Thermotherapy in the form of hyperthermia (42-50°C) is often added to cancer treatments to increase the tumor’s sensitivity to adjuvant (chemo)radiotherapy. Magnetic nanoparticles (MNPs) are promising tools for such applications, as they have the capacity to generate heat upon exposure to an alternating magnetic field and simultaneously deliver a radiotherapeutic dose. Optimization of this multifunctional performance implies morphological fine-tuning of MNPs, aiming at high magnetization saturation (M_S) values and, hence, high specific loss power (SLP), while incorporating a suitable radiotherapeutic isotope.
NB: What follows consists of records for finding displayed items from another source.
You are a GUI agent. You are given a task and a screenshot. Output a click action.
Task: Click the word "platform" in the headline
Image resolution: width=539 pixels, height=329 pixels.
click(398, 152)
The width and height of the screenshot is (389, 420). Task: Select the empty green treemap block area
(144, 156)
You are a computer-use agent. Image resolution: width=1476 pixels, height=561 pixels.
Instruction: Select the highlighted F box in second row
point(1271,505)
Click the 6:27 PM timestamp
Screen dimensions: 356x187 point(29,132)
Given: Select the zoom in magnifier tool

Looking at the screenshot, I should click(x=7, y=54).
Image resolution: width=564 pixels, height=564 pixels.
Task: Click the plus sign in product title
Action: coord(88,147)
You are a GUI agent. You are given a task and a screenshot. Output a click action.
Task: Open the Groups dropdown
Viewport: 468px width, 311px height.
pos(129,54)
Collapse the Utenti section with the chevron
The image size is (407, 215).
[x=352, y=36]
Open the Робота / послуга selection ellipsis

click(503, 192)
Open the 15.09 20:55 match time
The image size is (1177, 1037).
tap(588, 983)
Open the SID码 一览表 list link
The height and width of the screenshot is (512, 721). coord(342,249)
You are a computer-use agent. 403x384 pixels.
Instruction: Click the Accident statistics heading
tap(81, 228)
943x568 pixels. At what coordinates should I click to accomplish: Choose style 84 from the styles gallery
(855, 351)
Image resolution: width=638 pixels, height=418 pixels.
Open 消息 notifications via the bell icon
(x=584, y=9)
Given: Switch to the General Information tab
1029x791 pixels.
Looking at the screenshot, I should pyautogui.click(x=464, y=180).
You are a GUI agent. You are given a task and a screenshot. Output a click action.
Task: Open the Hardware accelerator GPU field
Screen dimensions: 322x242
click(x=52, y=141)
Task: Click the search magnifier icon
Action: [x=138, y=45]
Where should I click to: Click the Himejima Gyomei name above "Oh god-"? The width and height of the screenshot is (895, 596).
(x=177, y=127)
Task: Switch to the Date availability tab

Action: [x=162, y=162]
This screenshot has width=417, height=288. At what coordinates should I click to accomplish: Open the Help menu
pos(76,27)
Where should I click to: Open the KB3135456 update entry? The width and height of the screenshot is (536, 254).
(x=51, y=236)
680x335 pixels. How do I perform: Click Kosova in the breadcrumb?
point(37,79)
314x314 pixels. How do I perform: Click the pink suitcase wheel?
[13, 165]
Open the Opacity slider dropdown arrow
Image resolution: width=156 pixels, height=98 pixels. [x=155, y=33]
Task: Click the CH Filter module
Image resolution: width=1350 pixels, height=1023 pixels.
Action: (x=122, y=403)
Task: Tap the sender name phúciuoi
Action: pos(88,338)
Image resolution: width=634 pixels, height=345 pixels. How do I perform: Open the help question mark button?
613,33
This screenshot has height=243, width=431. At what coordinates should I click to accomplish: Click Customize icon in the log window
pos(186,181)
In this work, we investigated iron oxide NPs doped with two elements: paramagnetic Mn(II) and lanthanide Ho(III) with a high magnetic moment, prepared by thermal decomposition and co-precipitation, respectively, resulting in M_S values that increased by up to 1.7 times and improved heating efficiency at 346 kHz and 23 mT. In addition, a pronounced Mn(II) outer rim obtained for higher Mn(II)-content NPs allowed the detection of T₁-weighted MRI contrast convenient for monitoring NPs distribution in tissues due to the water exchange at the NPs' surface. The SLP values of NPs doped with Ho(III) into the Fe-oxide lattice were demonstrated to be dependent on both size and Ho content, with the best-performing NPs being 12 nm with 2.5% Ho. Furthermore, the presence of Ho(III) within the Fe-oxide lattice, in addition to higher SLP, offers the opportunity to perform radiotherapy using the ¹⁶⁶Ho-isotope, a b-emitter (t_1/2=27h) produced by the stable ¹⁶⁵Ho via neutron activation.

These findings demonstrate that Fe-oxide NPs containing magnetic elements with additional functionalities provide the basis for the further development of hybrid materials with enhanced thermotherapeutic performance in combination with radiotherapy.